Queries against the partition during this hour must, for correctness, open the base and merge every delta and delete-delta whose write-id is valid in their snapshot. As the delta count climbs, each query's planning and I/O grow: more files to list, open, and merge. A dashboard that scanned the partition in two seconds when it was freshly compacted now takes fifteen, purely because of the file count. Nothing is wrong logically — the answer is correct — but read amplification is eating the latency budget.
The Initiator's periodic check notices that the partition's delta count has crossed the minor-compaction threshold. It enqueues a minor compaction request in the Metastore's compaction queue. A free Worker picks it up and launches a Tez job that reads the several hundred deltas and delete-deltas and writes them out as a single consolidated delta set with a write-id range spanning the merged transactions. When the job commits, the consolidated delta becomes visible to new readers, and the partition now presents the base plus one delta instead of hundreds.

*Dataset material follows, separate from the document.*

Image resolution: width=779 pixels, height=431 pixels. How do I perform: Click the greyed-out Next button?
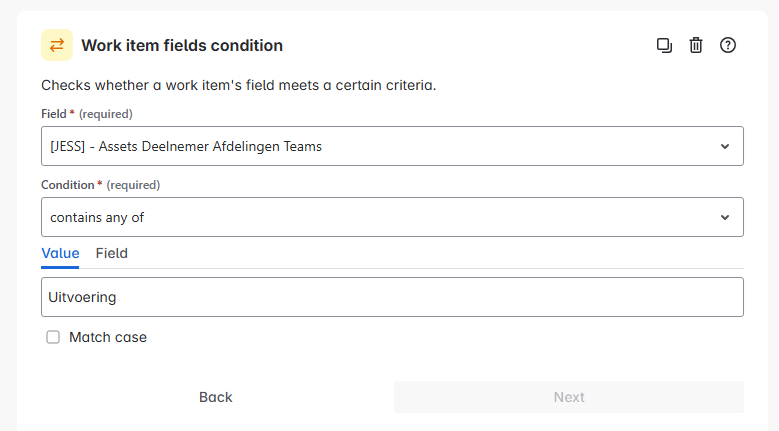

New queries immediately benefit — they open a base and one delta and finish in a couple of seconds again. Queries that were already in flight against the old layout continue reading the original hundreds of deltas against their own snapshot, unaffected and correct. Once those readers finish, the Cleaner observes that no active valid-write-id list still references the superseded deltas and deletes them, reclaiming the space they occupied. The file count is back under control with zero disruption to traffic.
Over the day, churn from the reconciliation job accumulates updated and deleted rows whose old values still live in the base. When the ratio of delta content to base size crosses the major-compaction threshold — or on a scheduled cadence — the Initiator enqueues a major compaction. A Worker rewrites the base plus all deltas into a fresh base_N that fully applies every update and delete; the deleted rows physically vanish, disk usage drops, and the partition is now a single clean base with no deltas. The cycle then begins again as new writes arrive. This interplay — frequent cheap minors to bound file count, periodic expensive majors to reclaim space and apply deletes — is the steady state that keeps an ACID table fast and compact.